Where The River Meets The Sea

Excellence Award in the 'Write Here Write Now 2017' competition

I stand in a position where the river meets the sea. From here, the view is perfect. But instead of looking out; I’m looking in. My back is to the ocean. The ghosts of broken waves lick my heels. The sky is indecisive today; half appears a miserable streak of grey, the other is stubbornly blue. Beyond the inlet, upon a grass hill, two children play. A boy and a girl. Siblings. Friends. Strangers. An observer is unable to decide. I cannot tell.

They lie on the lawn on their sides. Laughing uncontrollably as their bodies roll down the slope, limbs flying, landing in a bed of sand. They are unafraid. Unafraid to lose control and let the wind decide where they fall. The children do not notice. They do not notice the old man with a white beard reading a coloured print newspaper, who wears an irritated scowl in response to their squeals. They do not notice the young couple, hand in hand, navigating their way through the minefield of stripy umbrellas speared into the sand. The boy and the girl are elsewhere. Squinting in the sun. Tumbling and falling in a hazy, lit darkness. They inhale the distinctive perfumes of the grass; as the blades tickle their cheeks.
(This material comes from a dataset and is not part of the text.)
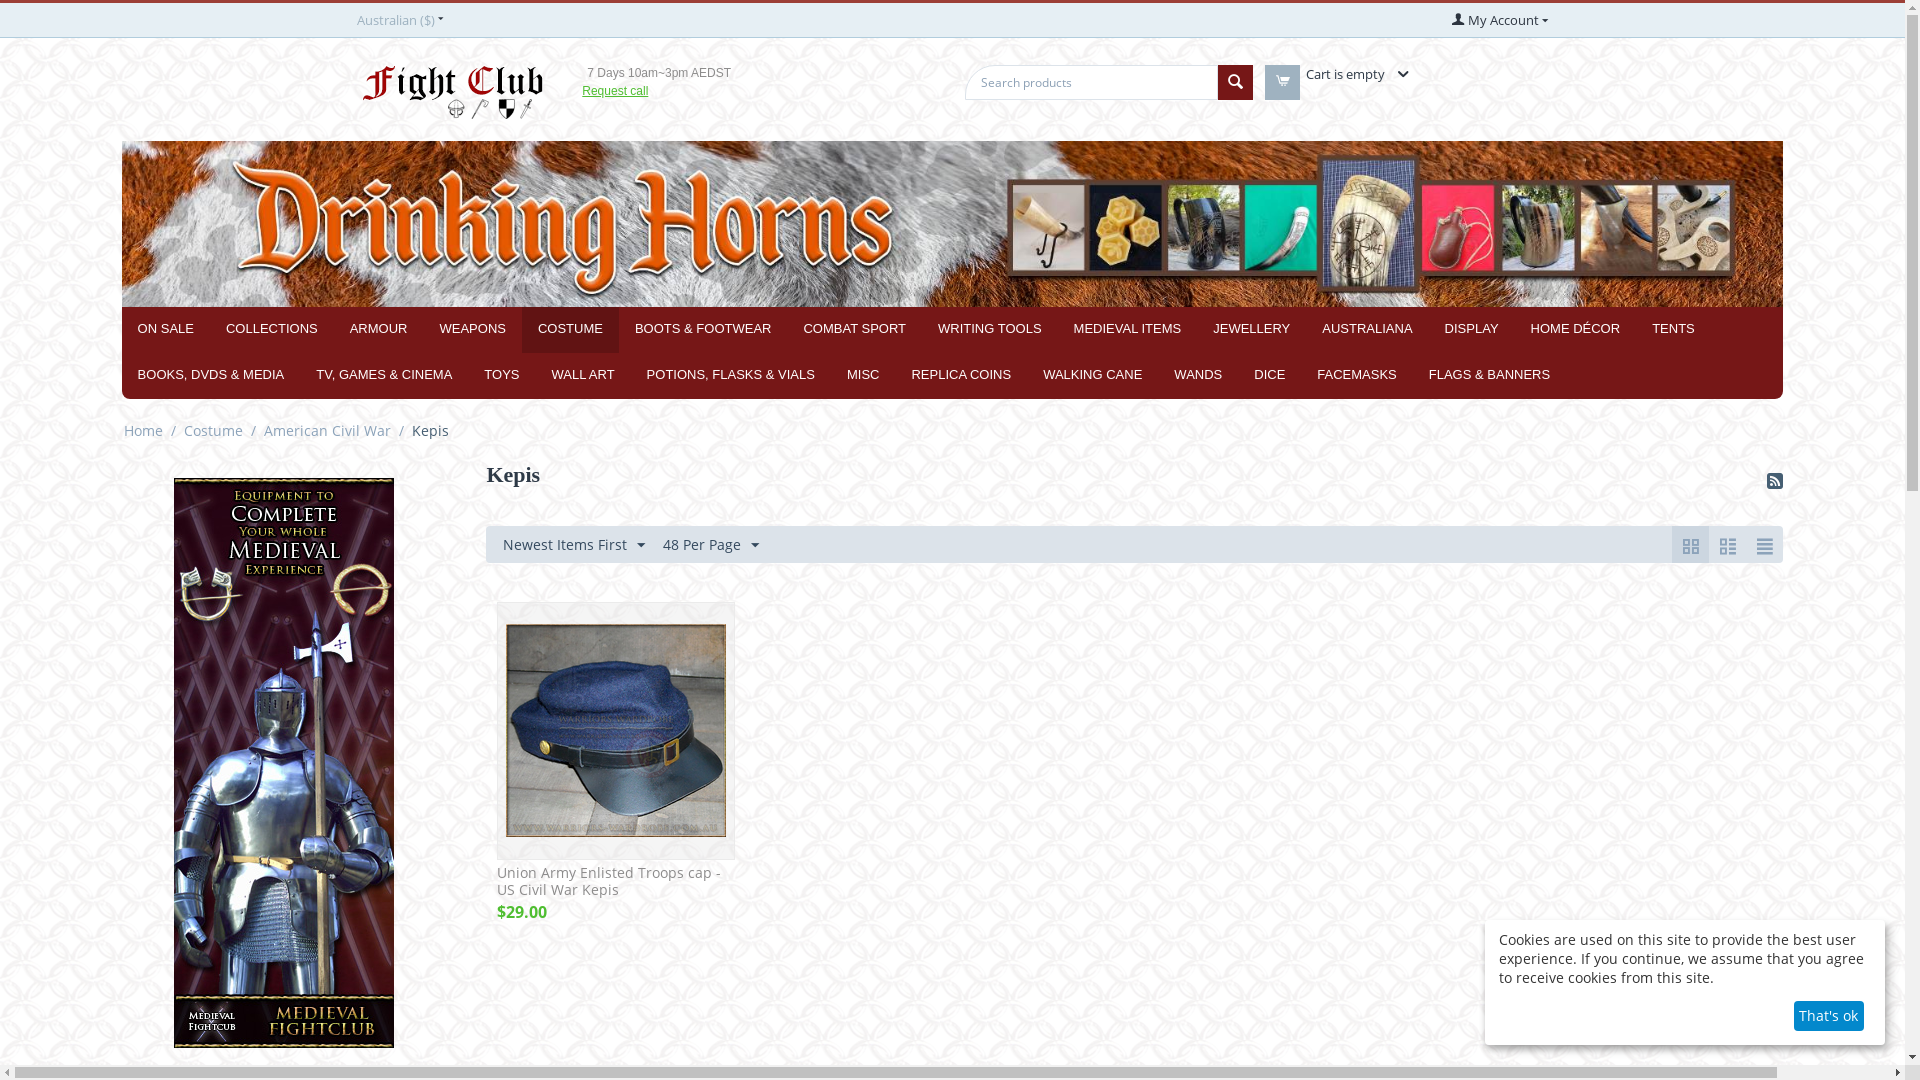 The image size is (1920, 1080). I want to click on Home, so click(144, 430).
The hill is dotted yellow with daisies. A green canvas, freckled gold. The girl flutters from flower to flower like a tiny pink butterfly. Picking the weeds to create a crown. The boy kneels in the sand, searching for buried treasure. Digging like a dog. Until he stops. Shouting the girl's name and waving his arms, beckoning her to come closer. The girl lifts her head. For a moment the waters disappear and she is wearing my face. My face from a decade earlier. I wear the crown of yellow flowers and run to the boy who calls my name.

Time moves too quickly. It cannot be restrained. Now, I stand on the bridge which connects childhood to adulthood. An unexpected occurrence. I am knee deep in water that was once fresh. The salt invades the inlet. Watching the children play on the hill; I know, that they too will blink and wake in a different body. Suddenly aware of their surroundings. They will forget the feeling of being oblivious. They will forget the feeling of believing in impossible things. They will forget the grass hill and the day they rolled into the sand.

Maybe... If they’re lucky... The memory will endure in a photograph. Captured by the brain. But over time, the shiny, saturated image of yellow flowers will fade. This memory will lose its colour. The moment will be static. Unmoving and silent. The hour will turn grey. Like their hair.

I wade further into the waters. Perhaps I’m ready now. But it’s not my choice. With a final glance in the direction of the grass hill, I turn to face the ocean. Palms breaking the surface, body diving under. All I taste is salt.